For some background, it has been a unusual week for him, with a couple trips to strange places, including an all-day stay with my grandparents while I attended a funeral.

Also, I can't help but notice that this behavior stated right about the time I started FF training with him. Any possible connection there?

Thanks


----------



## Pete

I don't know... maybe while she was away and on vacation somebody thumped him with a food dish or maybe there was a wasp inside and when he ate out of it, it stung him... One of my pups recently developed not eating out of her food bowl. She always spills it and eats around it. But it takes her 25 minutes of slow nibbling before she is finished. And if there are a few kibbles left in the bowl... she will tip it in stead of just lapping up the few remaining kibbles.

Maybe the reflection in the bowl freaks him out if its a metal bowl.

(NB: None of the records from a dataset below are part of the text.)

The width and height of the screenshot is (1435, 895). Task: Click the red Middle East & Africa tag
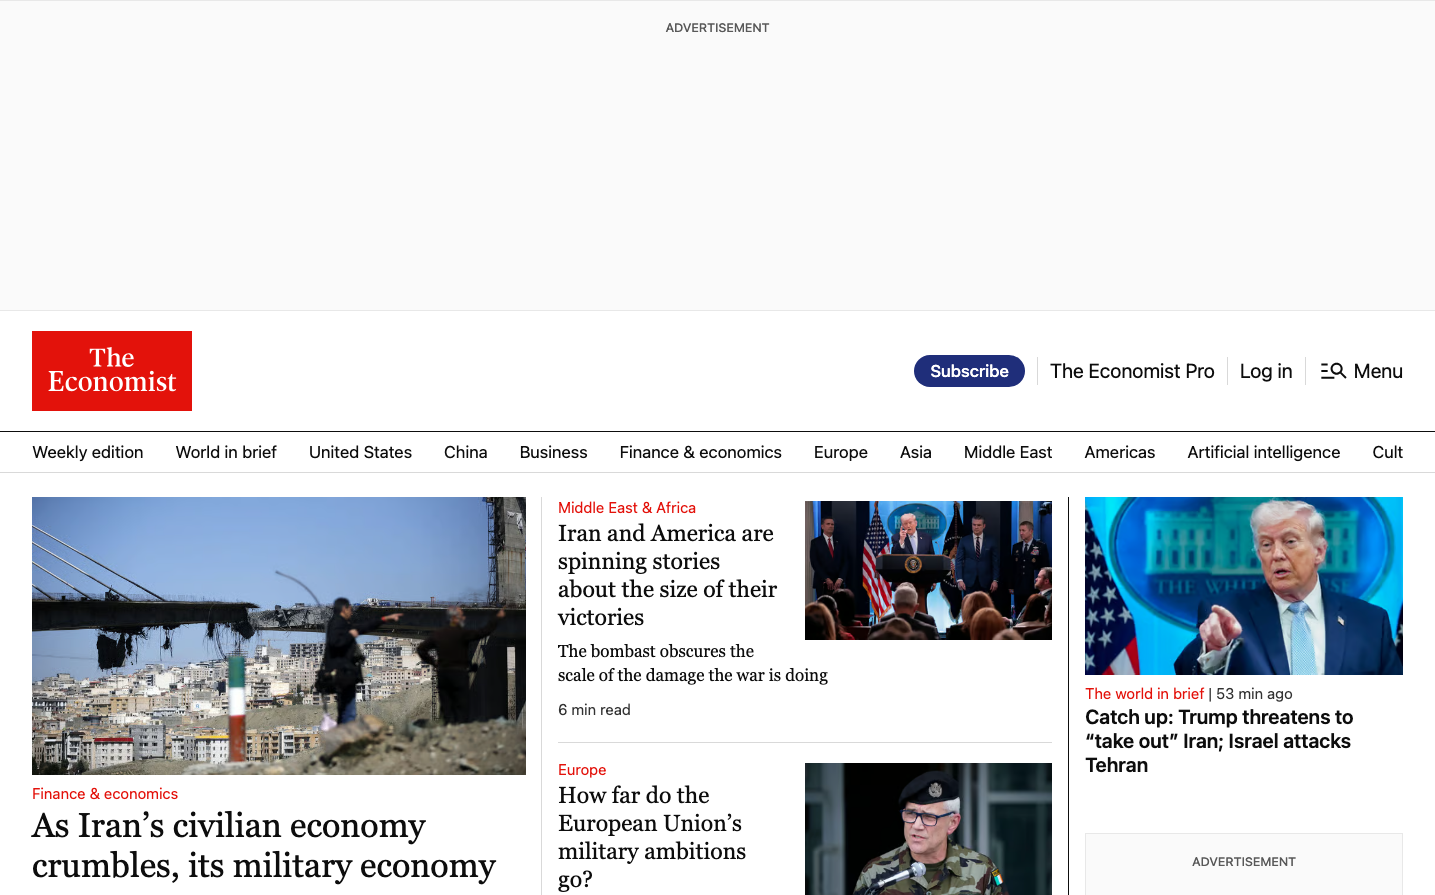627,508
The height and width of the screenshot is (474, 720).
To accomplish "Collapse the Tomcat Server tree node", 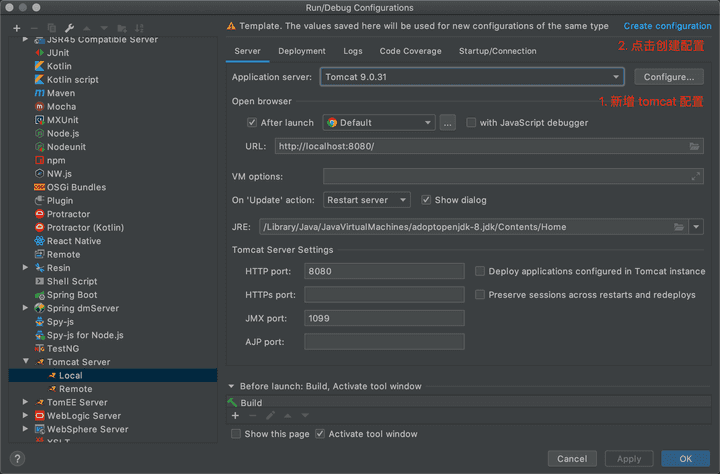I will tap(26, 362).
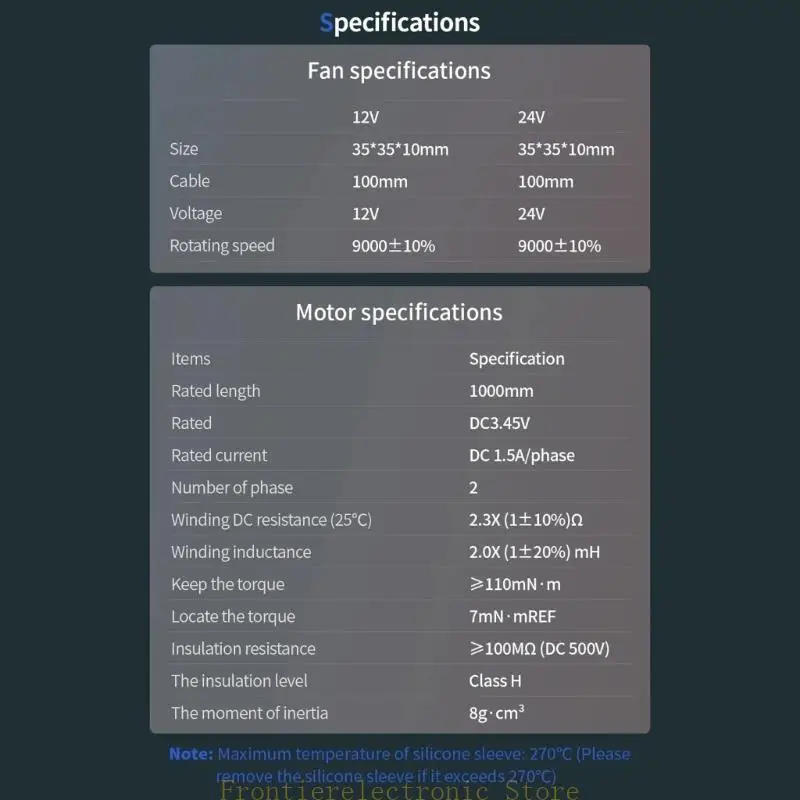Click the Rotating speed row label
The height and width of the screenshot is (800, 800).
tap(222, 245)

Change the bowl and make it non reflective see what happens. Cowering at the bowl sounds like something happened or he is developing ghosts in his head.

Pete


----------



## Kenneth Niles Bora

Obabikon said:


> *It started as just hesitation at the moment I told him he could take it*, but now it's progressed to the point that he won't even begin to eat. Now he backs away with his head low, staring at the bowl as if he's scared of it. If I slide the bowl toward him, he really backs up and cowers......





Obabikon said:


> Also, I can't help but notice that this behavior stated right about the time I started FF training with him. Any possible connection there?
> 
> Thanks


 
Are you one of “Those” people who do obsessive obedience type of crap with your dogs and it’s food? Giving and taking and giving back and having them sit, lay down or stand on their head before allowing them to eat? If you are, I feel this causes more issues than you can shake a heeling stick at. Plop down the supper dish ether in the privacy of their crate or like I do on the kitchen floor, each dog has a corner. And let them enjoy there well earned meal. If your not one of “Those” people, sorry but one of the little things that really piss me off is those folk who feel compelled to flock with their dogs food. How about those grandparents? Could they have smacked the dog around with the dish?

In the short term, nothing wrong with a dog eating off the floor for a bit, if the dog is having a happy mealtime and making a clean spot on the linoleum, well that’s a tofer.


----------



## Obabikon

No, I'm not one of "those" people... at least I don't think I am 

Yes, I've always had the dog sit when I scoop out some food for him and set the bowl on the floor, but only for as long as the few second it takes me to do so, and only because I don't want to get tackled in the process. It's not like I'm making him do tricks or something....

As for my grandparents, I suppose they might have accidentally done something that freaked him out, but as we talked the evening I picked him up I remember my grandma saying how quickly he wolfed down his food that day.

What seems to set him off most is the metallic sound of the bowl sliding on the floor. Don't know what to make of that...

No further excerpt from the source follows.